-- Opening Marker --
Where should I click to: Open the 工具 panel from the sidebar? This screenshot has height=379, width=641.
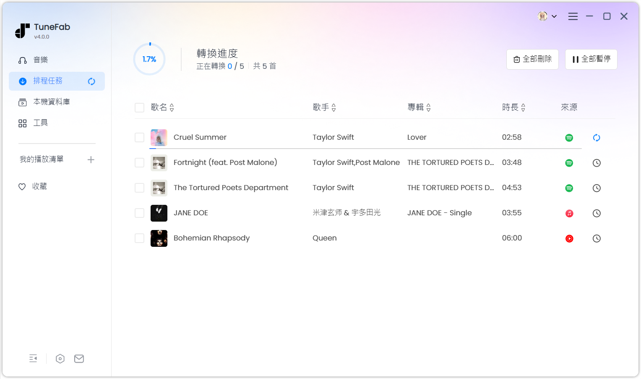pyautogui.click(x=41, y=123)
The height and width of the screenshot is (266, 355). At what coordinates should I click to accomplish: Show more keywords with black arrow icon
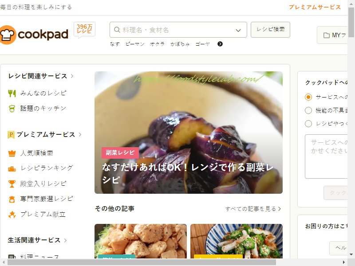tap(220, 44)
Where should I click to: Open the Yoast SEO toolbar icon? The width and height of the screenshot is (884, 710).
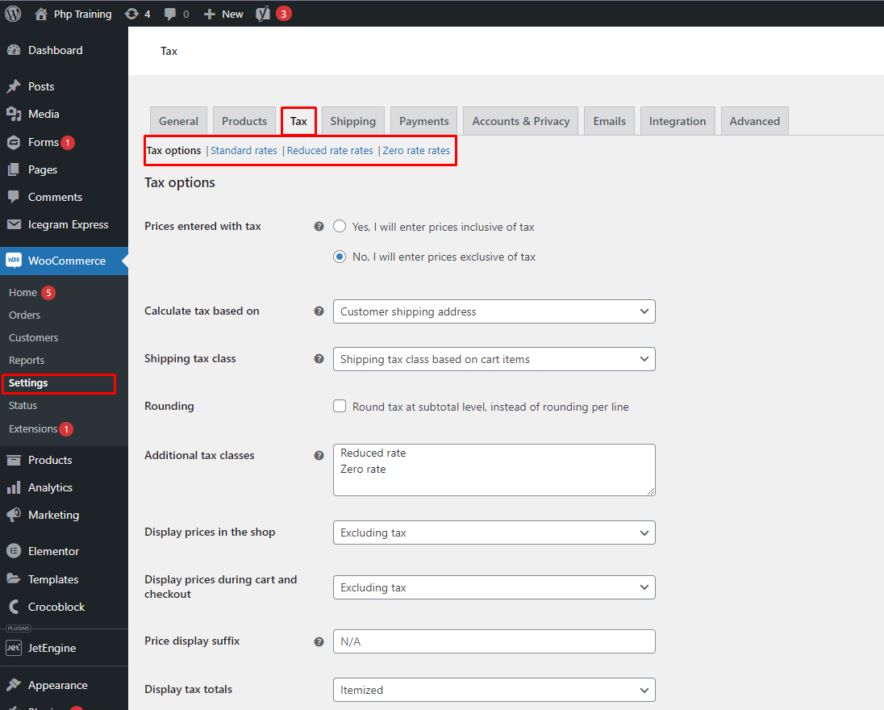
-- Closing Marker --
# WHAT YOU NEED TO DO
Set down the data above verbatim, omitting every image.

# ANSWER SECTION
Where should I click to: Open the 工具 panel from the sidebar? This screenshot has height=379, width=641.
pyautogui.click(x=41, y=123)
The height and width of the screenshot is (266, 355). At what coordinates should I click to accomplish: Show more keywords with black arrow icon
tap(220, 44)
Where should I click to: Open the Yoast SEO toolbar icon? The width and height of the screenshot is (884, 710).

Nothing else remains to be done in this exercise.